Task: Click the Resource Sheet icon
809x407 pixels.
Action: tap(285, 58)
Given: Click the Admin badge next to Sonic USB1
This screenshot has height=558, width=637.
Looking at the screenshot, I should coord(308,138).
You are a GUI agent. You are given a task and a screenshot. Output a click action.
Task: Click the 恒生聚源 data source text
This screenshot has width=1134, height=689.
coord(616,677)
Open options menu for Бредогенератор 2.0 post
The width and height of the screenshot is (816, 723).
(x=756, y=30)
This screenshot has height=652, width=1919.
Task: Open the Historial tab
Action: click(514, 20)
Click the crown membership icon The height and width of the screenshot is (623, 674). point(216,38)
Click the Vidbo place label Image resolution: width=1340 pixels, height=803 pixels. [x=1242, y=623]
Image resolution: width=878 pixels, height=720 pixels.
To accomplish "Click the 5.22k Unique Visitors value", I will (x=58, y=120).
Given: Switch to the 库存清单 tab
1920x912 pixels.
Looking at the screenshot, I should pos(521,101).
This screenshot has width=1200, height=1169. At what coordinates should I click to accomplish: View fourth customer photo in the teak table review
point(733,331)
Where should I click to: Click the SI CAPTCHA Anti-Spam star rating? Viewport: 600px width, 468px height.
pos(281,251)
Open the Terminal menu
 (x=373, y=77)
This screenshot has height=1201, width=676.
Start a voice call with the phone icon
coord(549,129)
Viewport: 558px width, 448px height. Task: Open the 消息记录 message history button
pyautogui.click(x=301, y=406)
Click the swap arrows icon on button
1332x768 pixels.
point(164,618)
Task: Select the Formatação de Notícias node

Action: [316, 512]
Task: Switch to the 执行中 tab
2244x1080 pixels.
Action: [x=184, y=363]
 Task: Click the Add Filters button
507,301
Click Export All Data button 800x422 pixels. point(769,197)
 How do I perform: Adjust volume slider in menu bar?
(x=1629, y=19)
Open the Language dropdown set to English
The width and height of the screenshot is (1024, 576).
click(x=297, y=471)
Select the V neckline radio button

:::

Reproduce exactly every line between the line with "How do I perform: Adjust" and the last line of the records above, both included.

 How do I perform: Adjust volume slider in menu bar?
(x=1629, y=19)
Open the Language dropdown set to English
The width and height of the screenshot is (1024, 576).
click(x=297, y=471)
Select the V neckline radio button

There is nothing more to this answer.